Both officials met at the Bank’s headquarters in Abidjan, following the Minister’s visit to a Bank-financed rural agriculture project in Abengourou, Côte d’Ivoire, earlier in the day. Bibeau, Adesina and other senior management members exchanged views on wide ranging issues including gender empowerment issues, renewable energy, agriculture, and innovative financing mechanisms.
Canada is the fourth-largest contributor to the Bank among non-regional members, and the sixth-largest donor to the African Development Fund (ADF), the concessional arm of the Bank Group.
The advancement of women and girls is a priority area for the Canadian Government in keeping with its Feminist International Assistance Policy.
The Minister emphasized the need to involve African women in decision-making processes.
According to Bibeau, “If we want to end poverty, women in Africa must be able to develop their full potential,” she said. She also expressed the hope that women would no longer be perceived as “mere beneficiaries,” but as “agents of change.”
“This is the approach we are taking in Canada. We are working to ensure that 15% of our department’s budget is allocated to transformative projects for women,” Bibeau said.
The Gender Strategy is a central part of the Bank’s ambitious vision for Africa, based on the reality that gender equality is integral to Africa’s economic and social development. The vision includes creating opportunities for women, disadvantaged and marginalized people and communities so they can fully participate in and benefit from the development of their communities and nations.

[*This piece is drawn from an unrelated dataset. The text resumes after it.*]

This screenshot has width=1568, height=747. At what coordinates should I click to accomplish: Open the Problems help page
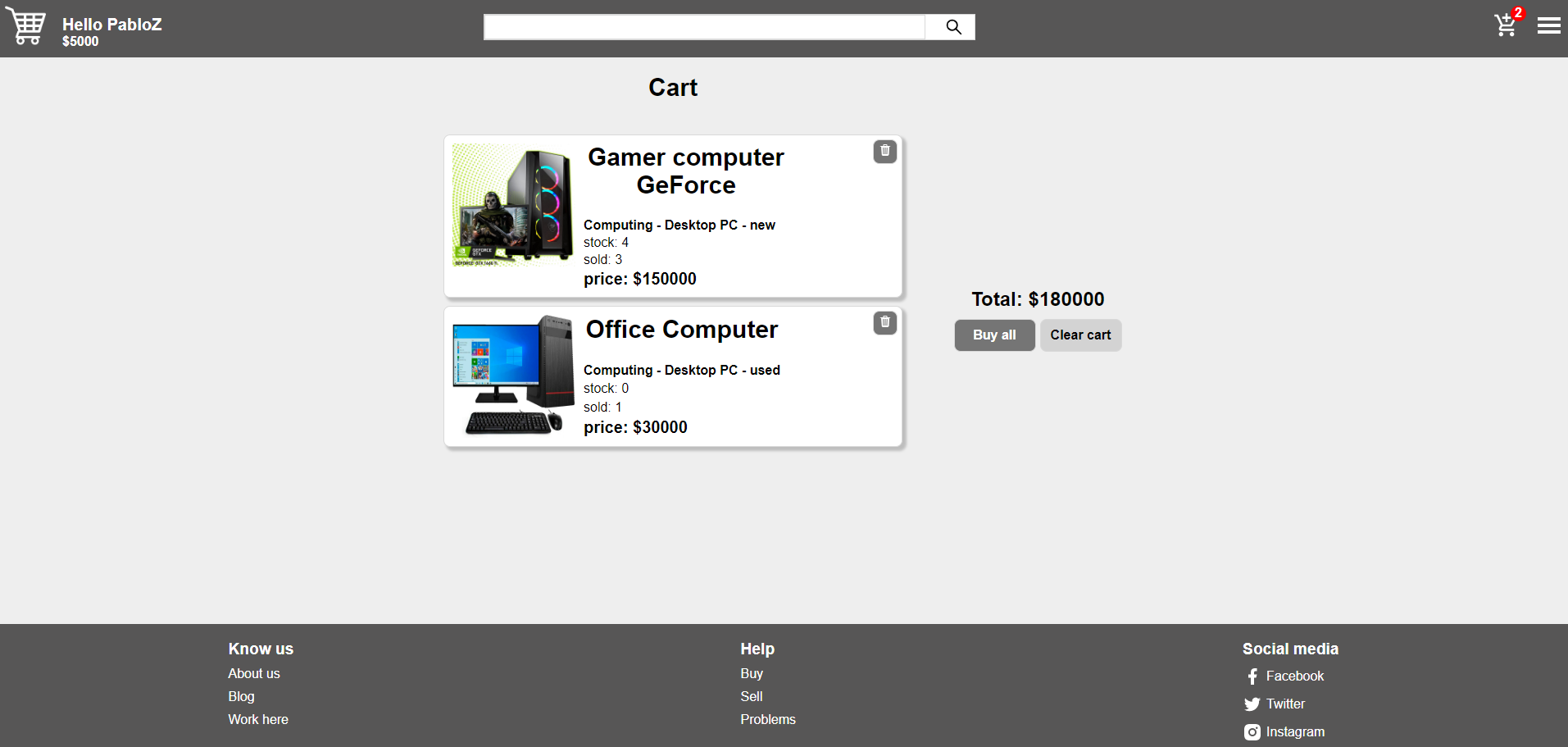768,719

Commending Adesina for exemplary leadership, Bibeau acknowledged that “change will not come overnight, but our collective actions will make a significant difference.” The Bank recorded exceptional results for 2017 with approvals of US $8.7 billion and over US $7 billion of disbursements, the highest performance since its creation in 1964.

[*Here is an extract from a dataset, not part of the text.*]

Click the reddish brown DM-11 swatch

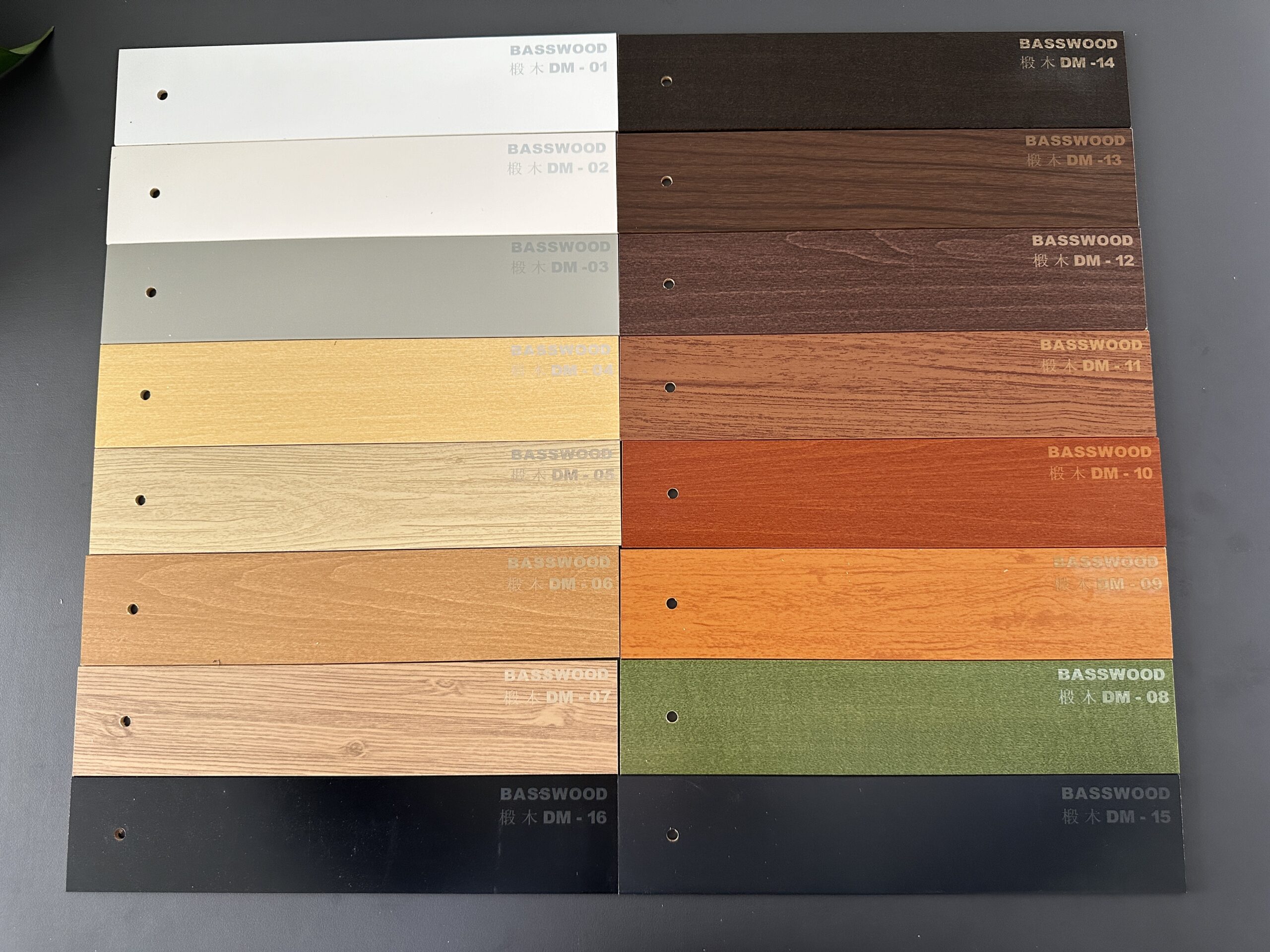click(887, 387)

From 2010 to 2017, the Bank’s operations have positively impacted the lives of millions of Africans. Eighty-three million Africans have benefited from improved access to transport, and 49 million have gained access to clean water and sanitation. Nine million African women have been connected to electricity and the living conditions of 29 million more women have been significantly enhanced as a result of improvements in agriculture.

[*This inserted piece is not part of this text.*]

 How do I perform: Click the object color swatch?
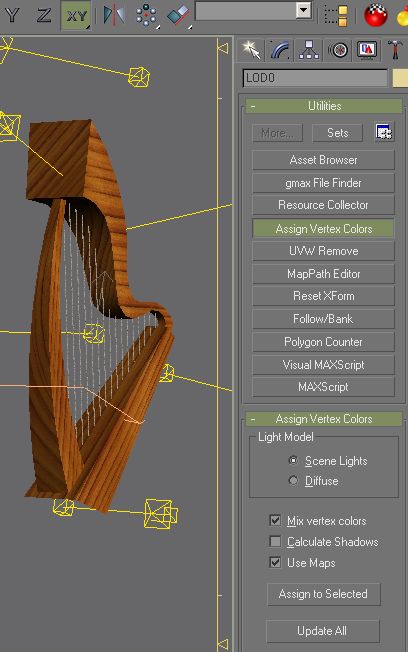coord(400,78)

Bank President Akinwumi Adesina called for greater mobilization of resources in favour of women.
“We need to change the current system, and introduce a mechanism for rating and classifying financial institutions. Those who put the issue of gender at the centre of their concerns should be at the forefront of this ranking,” he said.
According to Adesina, “the Bank plans to raise a US $300-million guarantee fund for the Affirmative Finance Action for Women in Africa (AFAWA) initiative.” AFAWA is expected to leverage close to US $3 billion over 10 years to empower female entrepreneurs through capacity-building development, access to funding, and policy, legal and regulatory reforms to support enterprises led by women.
The initiative provides significant support for the advancement of Africa’s gender agenda. The Bank is helping build women’s market programs in countries such as Kenya, Nigeria, Sierra Leone, and the Democratic Republic of Congo. Through four commercial banks, at least 200,000 women-owned businesses are expected to be impacted through financing, growth in revenues and through coaching and mentoring programs.
Adesina said he hoped Canada would champion the initiative, launched during the Bank’s 2016 Annual Meetings.
The Canadian Minister and the African Development Bank President also discussed closer cooperation between Canada and Africa, and Canada’s participation in the first Africa Investment Forum scheduled for November 2018 in South Africa.
Canada joined the African Development Bank in 1982. The country has supported all the general capital increases of the Bank and all the replenishments of the African Development Fund (ADF). Canada also participates in a number of multi-donor trust funds and other initiatives managed by the Bank.
The African Development Bank Group is one of Canada’s leading partners in supporting sustainable economic growth in Africa. Other Bank Group priority areas of focus include environment and renewable energy, inclusive governance, peace and security.